Graham McKenzie on hcmf//'s monumental John Zorn day from hcmf// on Vimeo.



 すべて即興だがむちゃくちゃな音運びに終わらず、ポリフォニックでメロディ感のあるインプロだ。
 しかし(1)冒頭でのハードな低音クラスターや、(3)の初めなどで超高音倍音など、パイプオルガンから様々なノイズを引き出すテクニックが驚異的だ。どのくらいリハーサルをしたか不明だが、パイプオルガンの機能や音色を様々に使い分けた。
 単なるインプロにとどまらぬ。

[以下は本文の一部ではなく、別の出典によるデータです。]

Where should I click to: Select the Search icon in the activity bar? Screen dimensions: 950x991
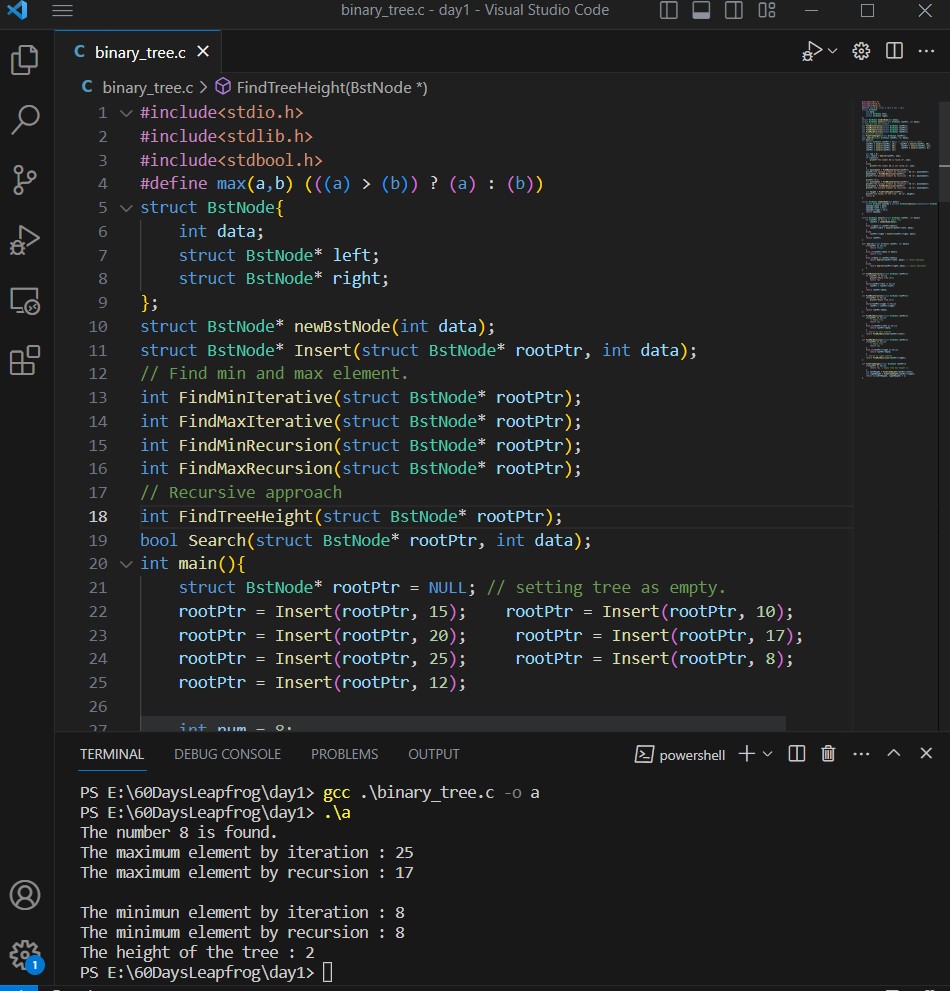point(24,120)

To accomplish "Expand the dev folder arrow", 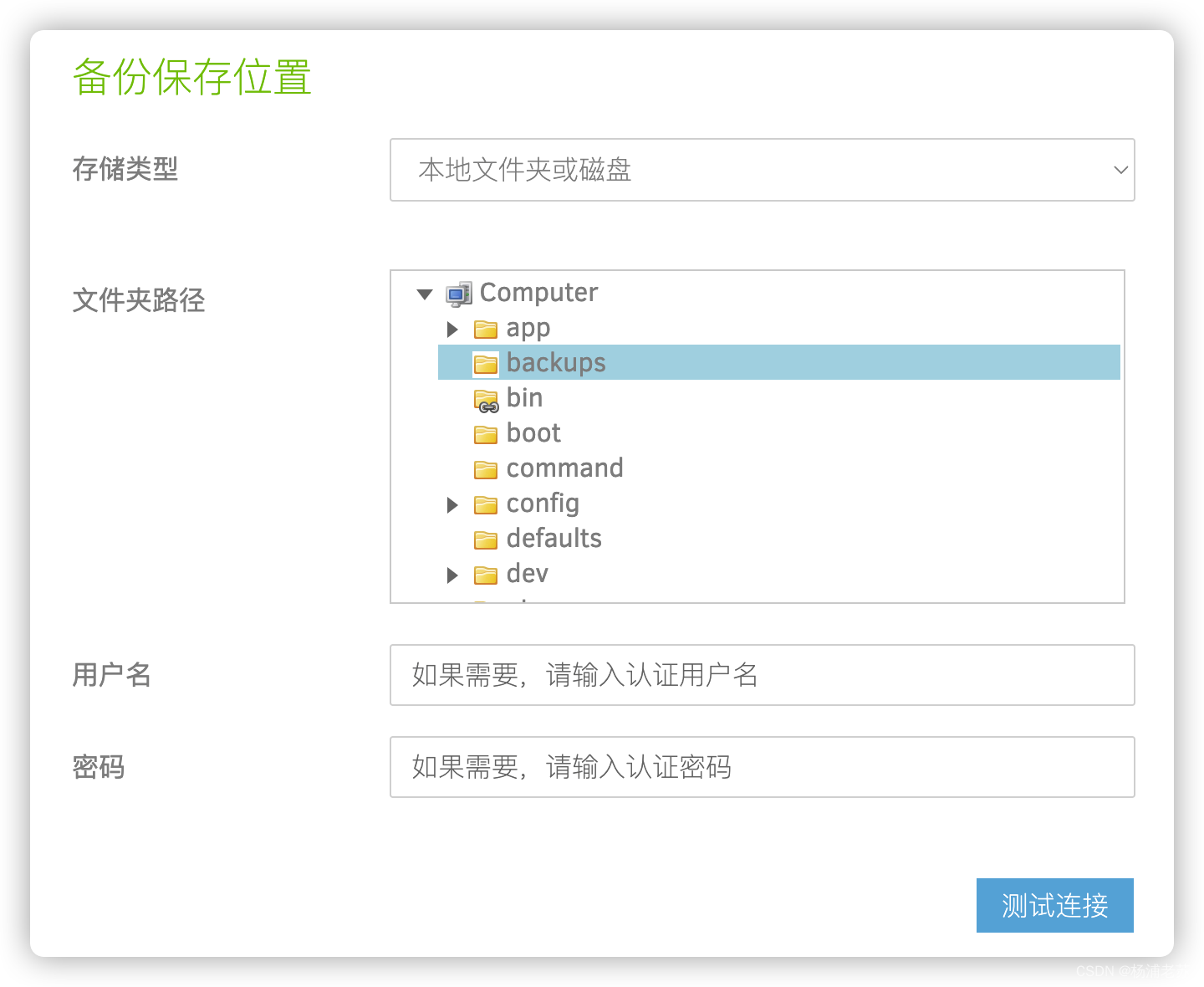I will 452,575.
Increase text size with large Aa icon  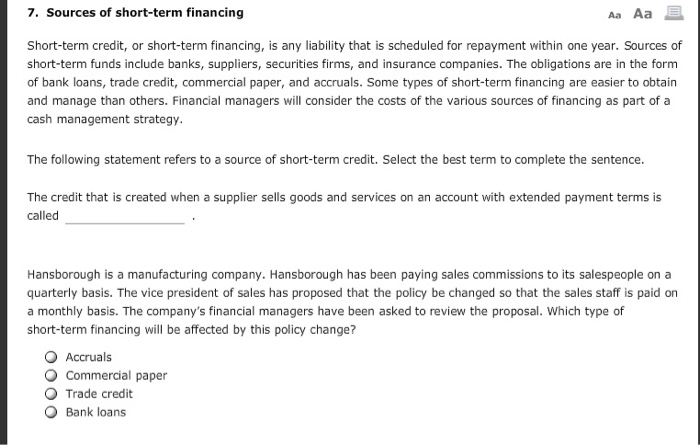(642, 13)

弾きこなしている。

 音楽としては作曲部分があるにせよ、かなり瞬発力ある展開で構築度は低い。さらに録音の限界か、多少音が潰れており、細かいニュアンスもわかりづらい。やはりパイプオルガンは生演奏でないとダメか。残響や空気感も含めて、味わいたい。

 暗黒芸能な漆黒のフレーズやサウンドが全編を覆う。荘厳さはとっつきにくいほど強く立ちのぼり、クラスターと和音が交錯しノイズまでが吹きすさぶ音列は、かなり強固な集中力なしには聴けない。
 けれどもパイプオルガンを楽器として、自在に操るダイナミズムとスリルこそが本盤の真の魅力だ。曲の最後はちょっとあっけない、かな。

 本来はキリスト教会で宗教儀礼に使うこと前提、ホールに据え付け移動は叶わず、楽器ごとに異なる構造や構成を持った特殊な楽器なパイプオルガン。
 オカルティック趣味と数秘術に凝ったゾーンへ、まさにぴったりな楽器だ。

 ゾーンは作曲家としてパイプオルガンに向かっている。手癖や音色の好奇心にとどまっていない。何度も繰り返すが、即興ながらもゾーンは楽器に弾かされていない。弾き遊んでもいない。
 重厚で広大で鮮烈で崇高な響きを、我がものとして表現している。

 このアイディアと表現力こそが、本盤の魅力だ。